Trois heures du mat' : la soirée bat son plein avec pas loin de 5 000 personnes. Petite file d'attente devant la camionnette de Médecins du monde pour le testing tandis que, dans le " chill-out " (zone de repos) d'Agoratek, une minette un peu pompette s'étale, la cheville en vrac, sur les coussins sous le regard dubitatif du propriétaire d'un berger allemand qui n'a pas vocation à jouer l'édredon. Juste à côté, une autre jeune fille gère avec difficulté les hallucinations après avoir " gobé ". · l'entrée, étrange ballet entre gendarmes, dealers et teufeurs tandis que, sous la tente de la Croix-Rouge, on soigne les petits bobos ou les gros coups de barre.
Le soleil se lève, Sandrine, un verre de thé à la main, débarque : " Je viens terminer mon 31 ici, sourit cette bourlingueuse devant l'éternel. · trente-cinq ans - autant dire une ancêtre ! -, j'ai connu le mouvement techno à ses tout débuts.
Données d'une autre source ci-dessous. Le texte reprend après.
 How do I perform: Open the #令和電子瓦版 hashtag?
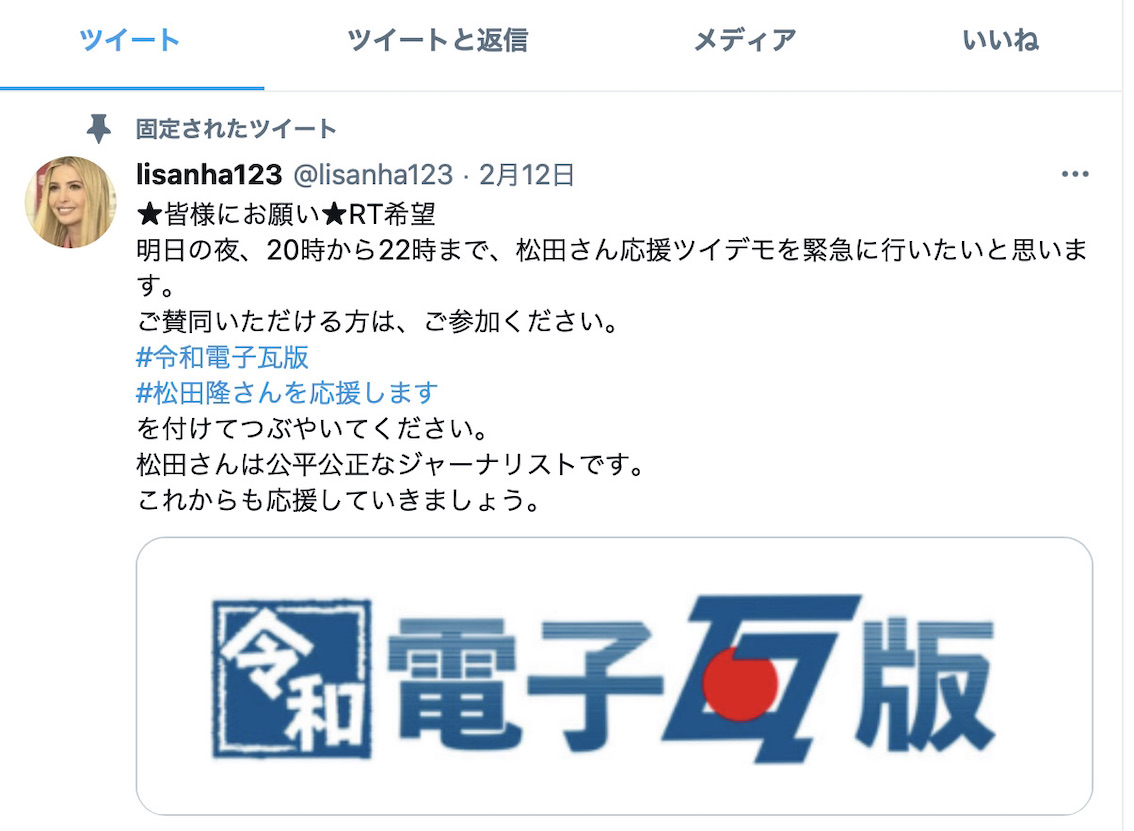point(223,357)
Les gens de ma génération ont lâché l'affaire. Désormais, le public est plus jeune. Beaucoup de " visiteurs ", des minots, qui, bien que privilégiés, refusent leur condition. Alors, ils viennent en free. Un peu comme moi, maintenant : pour divaguer... " Néanmoins, pour elle, " la techno, c'est une force. On est une somme d'individualités. C'est à nous de faire changer les choses, sortir du carcan dans lequel on nous enferme. "
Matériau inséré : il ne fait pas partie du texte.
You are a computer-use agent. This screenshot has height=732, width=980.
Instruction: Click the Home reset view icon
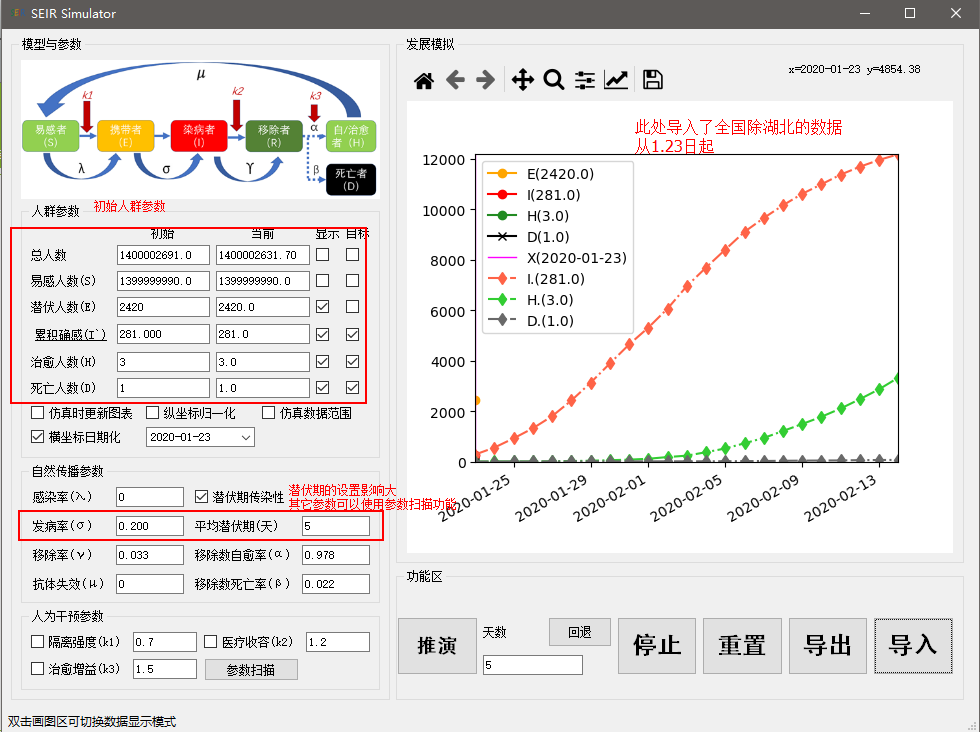tap(424, 80)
Au petit matin, une poignée d'acharnés reste scotchée aux enceintes, un pâle soleil léchant timidement ce terrain où certains, un sac poubelle à la main, ramassent les détritus. La rave se terminera en fin d'après-midi. Mines de papier mâché, vêtements élimés, cigarette au bec, canette à la main, discussions qui se terminent ou " nuit " qui commence. Et déjà des souvenirs plein la tête. · l'horizon, le teknival du 1er mai. LE fameux " test ".